◆ **TASK DETAILS**
Revise the passage comparing churches and startups from "A church can't" up to and including "punishes ineffectiveness quickly.", changing "church" to "congregation" wherever it occurs.

Churches & startups — commonalities and differences

Follow the Spirit Join what God is doing Faith and obedience Follow the money Self-determined Profit and success Grand vision Limited resources Stewardship Human-centered perspective Fluid context
In the middle: the ground both worlds stand on. On the sides: where they diverge.

A church can't simply self-determine its direction the way a startup can; it's trying to discern and follow. A startup can't simply wait on the Spirit; it has to make defensible decisions with partial information and ship. These are not small differences. They shape what strategy even means in each context.

The existential stakes are different — and that's a problem for the church

Here's something uncomfortable. A startup that stops being effective goes out of business. The feedback loop is brutal and fast: if users don't return, revenue dries up, and within a few quarters the lights go off. The market punishes ineffectiveness quickly.

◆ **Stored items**
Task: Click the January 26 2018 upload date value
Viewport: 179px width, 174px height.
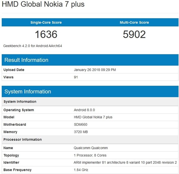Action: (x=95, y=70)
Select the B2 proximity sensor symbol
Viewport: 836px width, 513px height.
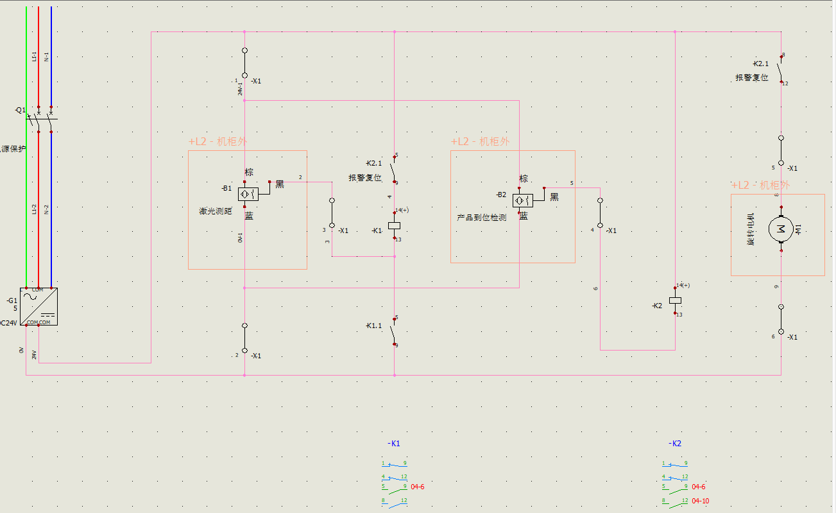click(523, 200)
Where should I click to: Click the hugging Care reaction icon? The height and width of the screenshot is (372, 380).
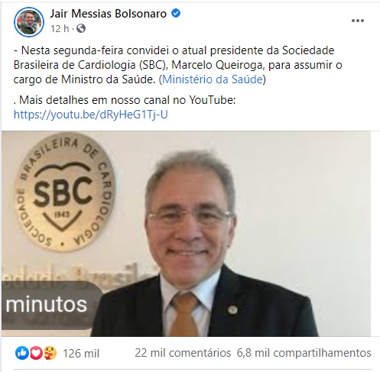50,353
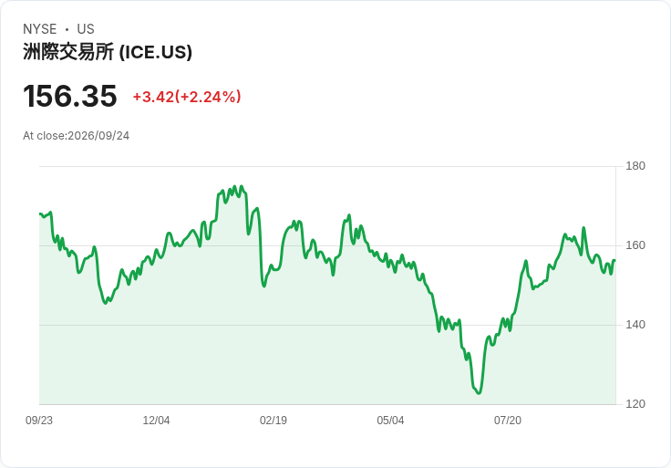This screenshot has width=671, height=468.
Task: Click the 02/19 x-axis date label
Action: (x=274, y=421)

...

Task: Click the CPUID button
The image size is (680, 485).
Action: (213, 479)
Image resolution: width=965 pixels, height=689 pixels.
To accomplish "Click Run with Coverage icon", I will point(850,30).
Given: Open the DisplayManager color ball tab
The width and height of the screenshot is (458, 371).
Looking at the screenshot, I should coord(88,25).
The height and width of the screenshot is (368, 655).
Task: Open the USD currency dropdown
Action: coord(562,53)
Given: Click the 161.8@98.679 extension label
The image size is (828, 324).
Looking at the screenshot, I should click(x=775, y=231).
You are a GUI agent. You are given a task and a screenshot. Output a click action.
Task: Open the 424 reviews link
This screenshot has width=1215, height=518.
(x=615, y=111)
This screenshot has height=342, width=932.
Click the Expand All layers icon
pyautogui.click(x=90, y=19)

---

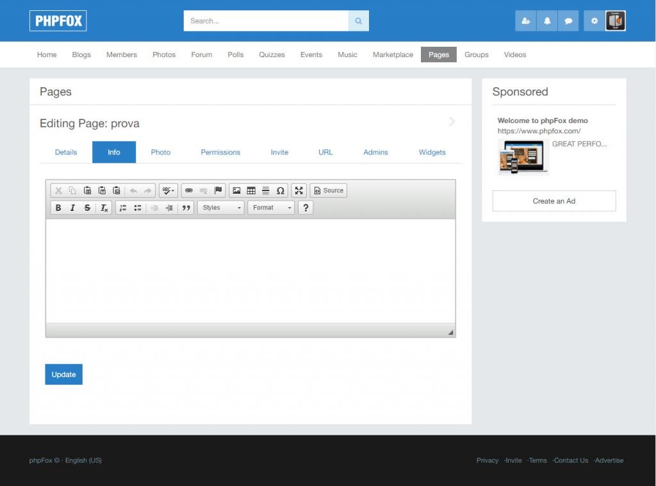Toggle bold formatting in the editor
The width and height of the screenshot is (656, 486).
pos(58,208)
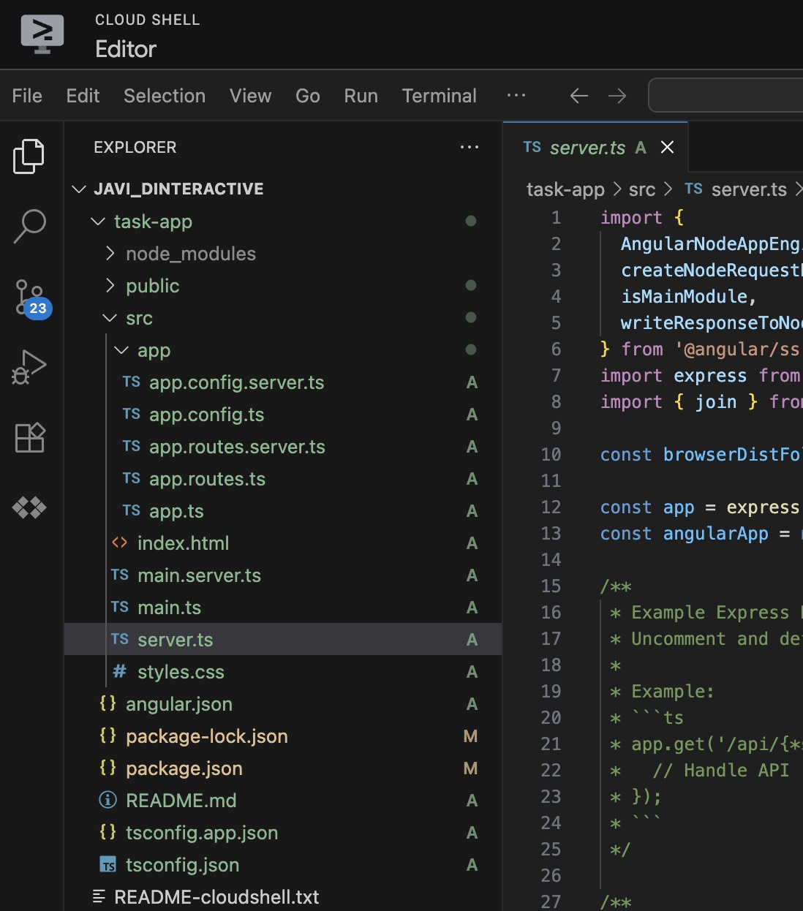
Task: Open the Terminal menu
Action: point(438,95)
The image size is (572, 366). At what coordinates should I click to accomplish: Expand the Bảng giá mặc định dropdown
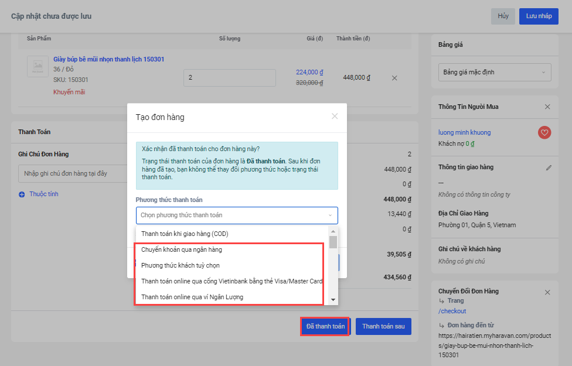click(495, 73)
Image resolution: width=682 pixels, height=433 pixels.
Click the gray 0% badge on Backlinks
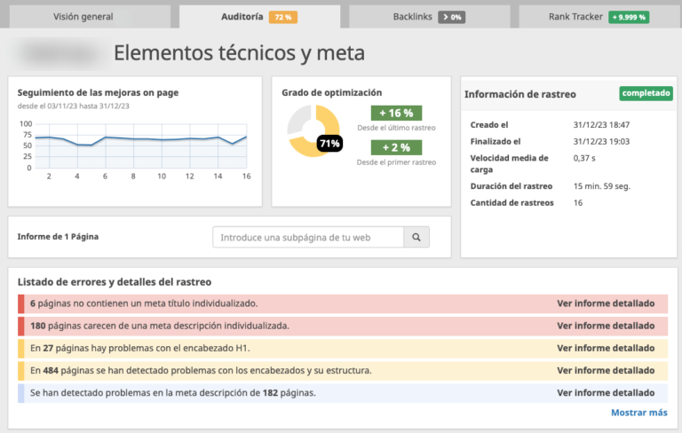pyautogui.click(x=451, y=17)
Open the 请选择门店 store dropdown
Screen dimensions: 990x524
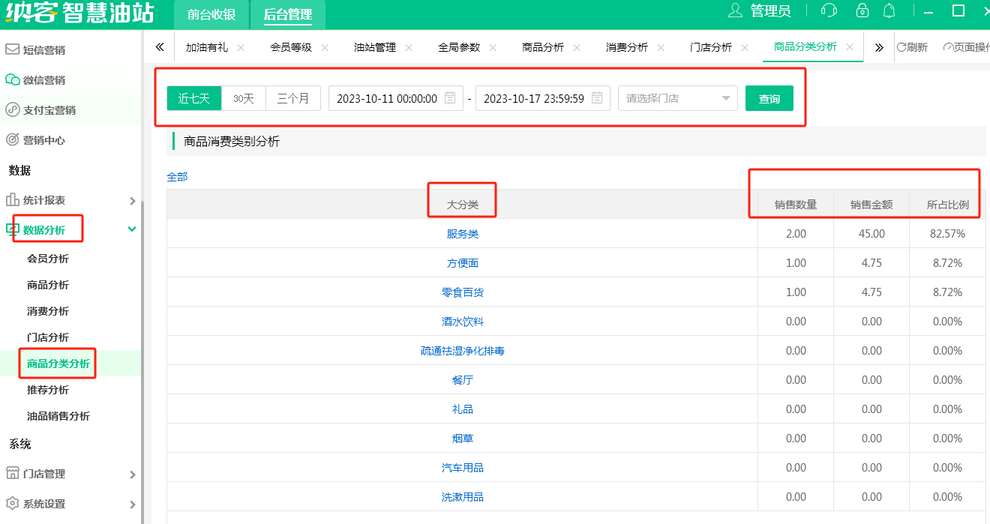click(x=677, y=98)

◆ **THE ANSWER**
A congregation can't simply self-determine its direction the way a startup can; it's trying to discern and follow. A startup can't simply wait on the Spirit; it has to make defensible decisions with partial information and ship. These are not small differences. They shape what strategy even means in each context.

The existential stakes are different — and that's a problem for the congregation

Here's something uncomfortable. A startup that stops being effective goes out of business. The feedback loop is brutal and fast: if users don't return, revenue dries up, and within a few quarters the lights go off. The market punishes ineffectiveness quickly.